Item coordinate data
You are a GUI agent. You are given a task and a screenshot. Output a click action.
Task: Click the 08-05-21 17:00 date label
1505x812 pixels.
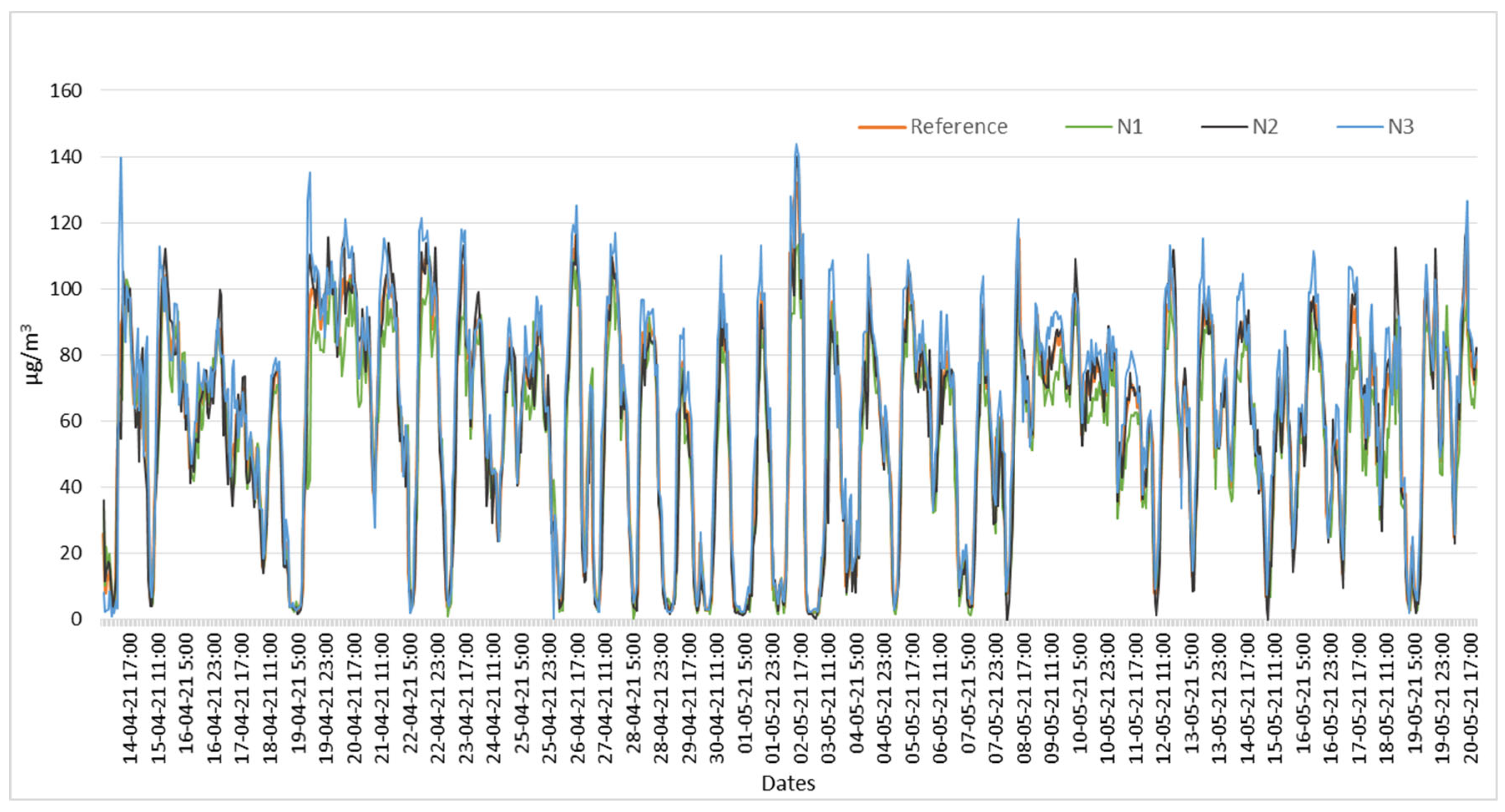coord(1024,699)
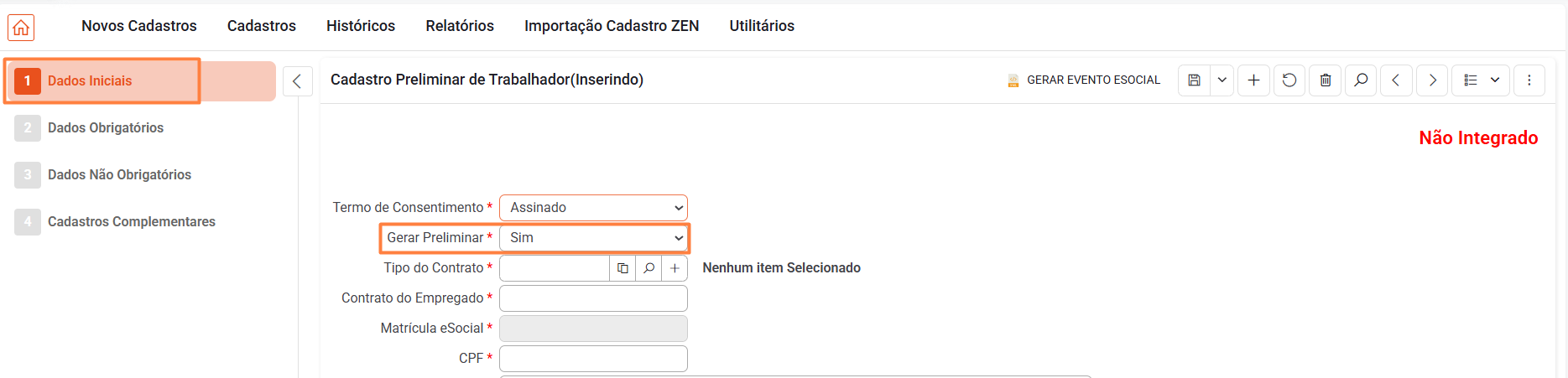
Task: Click the CPF input field
Action: pyautogui.click(x=593, y=359)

» Work to complete: Return every line of all the rows above, unchanged and in the same order, but omit the pictures.

» Complete answer:
You are a GUI agent. You are given a task and a screenshot. Output a click action.
Task: Click the 08-05-21 17:00 date label
1505x812 pixels.
coord(1024,699)
Task: Click the CPF input field
Action: pyautogui.click(x=593, y=359)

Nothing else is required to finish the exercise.